TASK DETAILS: Could you show each line of the records that contains the word "Previous"?

[Stored records]
--- START ---

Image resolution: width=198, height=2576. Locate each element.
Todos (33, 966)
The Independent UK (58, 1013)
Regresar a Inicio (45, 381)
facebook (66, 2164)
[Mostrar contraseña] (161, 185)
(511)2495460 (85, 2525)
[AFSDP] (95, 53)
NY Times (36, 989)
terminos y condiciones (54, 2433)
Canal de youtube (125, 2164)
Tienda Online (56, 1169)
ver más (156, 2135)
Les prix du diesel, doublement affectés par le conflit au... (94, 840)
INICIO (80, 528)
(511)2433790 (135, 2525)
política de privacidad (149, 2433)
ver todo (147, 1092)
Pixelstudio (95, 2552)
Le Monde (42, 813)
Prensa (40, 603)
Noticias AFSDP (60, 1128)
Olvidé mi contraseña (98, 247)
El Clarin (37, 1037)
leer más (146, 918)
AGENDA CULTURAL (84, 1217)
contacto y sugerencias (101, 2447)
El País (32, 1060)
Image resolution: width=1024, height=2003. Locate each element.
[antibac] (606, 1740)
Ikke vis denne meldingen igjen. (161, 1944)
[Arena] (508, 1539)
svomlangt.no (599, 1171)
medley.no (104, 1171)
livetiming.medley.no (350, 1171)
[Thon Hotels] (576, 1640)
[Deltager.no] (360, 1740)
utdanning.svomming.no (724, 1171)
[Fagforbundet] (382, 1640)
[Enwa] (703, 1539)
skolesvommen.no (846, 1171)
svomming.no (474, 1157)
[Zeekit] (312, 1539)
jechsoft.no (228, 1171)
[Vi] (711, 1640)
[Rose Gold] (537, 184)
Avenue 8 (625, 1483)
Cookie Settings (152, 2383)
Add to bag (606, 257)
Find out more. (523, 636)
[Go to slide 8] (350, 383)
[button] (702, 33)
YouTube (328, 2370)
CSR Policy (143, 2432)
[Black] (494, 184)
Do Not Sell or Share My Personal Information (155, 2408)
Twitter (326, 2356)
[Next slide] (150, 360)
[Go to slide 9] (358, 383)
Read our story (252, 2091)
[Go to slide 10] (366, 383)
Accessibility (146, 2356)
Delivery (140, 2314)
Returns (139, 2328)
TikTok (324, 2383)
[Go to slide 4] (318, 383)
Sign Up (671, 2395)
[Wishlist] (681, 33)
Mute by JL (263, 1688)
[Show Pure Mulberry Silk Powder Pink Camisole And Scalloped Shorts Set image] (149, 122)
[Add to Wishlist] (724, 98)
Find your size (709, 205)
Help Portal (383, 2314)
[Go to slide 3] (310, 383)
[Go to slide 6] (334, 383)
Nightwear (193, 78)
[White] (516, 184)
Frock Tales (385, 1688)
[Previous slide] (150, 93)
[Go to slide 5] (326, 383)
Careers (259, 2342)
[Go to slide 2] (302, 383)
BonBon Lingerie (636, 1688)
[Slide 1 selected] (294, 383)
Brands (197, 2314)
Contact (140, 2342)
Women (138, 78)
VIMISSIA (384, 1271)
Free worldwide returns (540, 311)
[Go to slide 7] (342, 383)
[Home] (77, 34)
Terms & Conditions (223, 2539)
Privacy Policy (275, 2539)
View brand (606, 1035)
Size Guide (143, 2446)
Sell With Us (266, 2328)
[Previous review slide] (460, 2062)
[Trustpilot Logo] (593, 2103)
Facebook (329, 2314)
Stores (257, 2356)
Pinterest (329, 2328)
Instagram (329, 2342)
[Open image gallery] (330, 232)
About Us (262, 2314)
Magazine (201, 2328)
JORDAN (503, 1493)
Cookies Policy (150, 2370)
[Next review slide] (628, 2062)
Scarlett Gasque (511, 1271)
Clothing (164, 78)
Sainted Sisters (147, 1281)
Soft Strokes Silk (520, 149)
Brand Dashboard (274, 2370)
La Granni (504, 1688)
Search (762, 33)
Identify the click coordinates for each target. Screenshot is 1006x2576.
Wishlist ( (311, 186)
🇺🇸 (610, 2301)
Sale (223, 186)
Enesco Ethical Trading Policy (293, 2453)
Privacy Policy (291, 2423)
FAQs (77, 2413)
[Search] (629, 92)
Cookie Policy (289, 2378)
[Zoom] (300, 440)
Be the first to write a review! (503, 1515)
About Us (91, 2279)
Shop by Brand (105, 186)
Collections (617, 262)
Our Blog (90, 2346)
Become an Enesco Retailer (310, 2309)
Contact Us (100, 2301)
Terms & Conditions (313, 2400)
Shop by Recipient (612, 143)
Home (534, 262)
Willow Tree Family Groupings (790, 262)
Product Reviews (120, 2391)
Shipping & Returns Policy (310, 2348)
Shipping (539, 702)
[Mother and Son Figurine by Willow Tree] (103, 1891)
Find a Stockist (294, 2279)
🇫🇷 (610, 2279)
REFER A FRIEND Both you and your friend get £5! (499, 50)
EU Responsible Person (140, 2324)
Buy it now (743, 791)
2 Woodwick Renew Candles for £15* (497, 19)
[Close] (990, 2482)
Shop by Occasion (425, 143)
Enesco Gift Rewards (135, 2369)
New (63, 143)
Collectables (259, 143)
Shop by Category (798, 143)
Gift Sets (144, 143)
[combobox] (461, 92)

--- END ---

RESPONSE TO THIS TASK:
[Previous slide] (150, 93)
[Previous review slide] (460, 2062)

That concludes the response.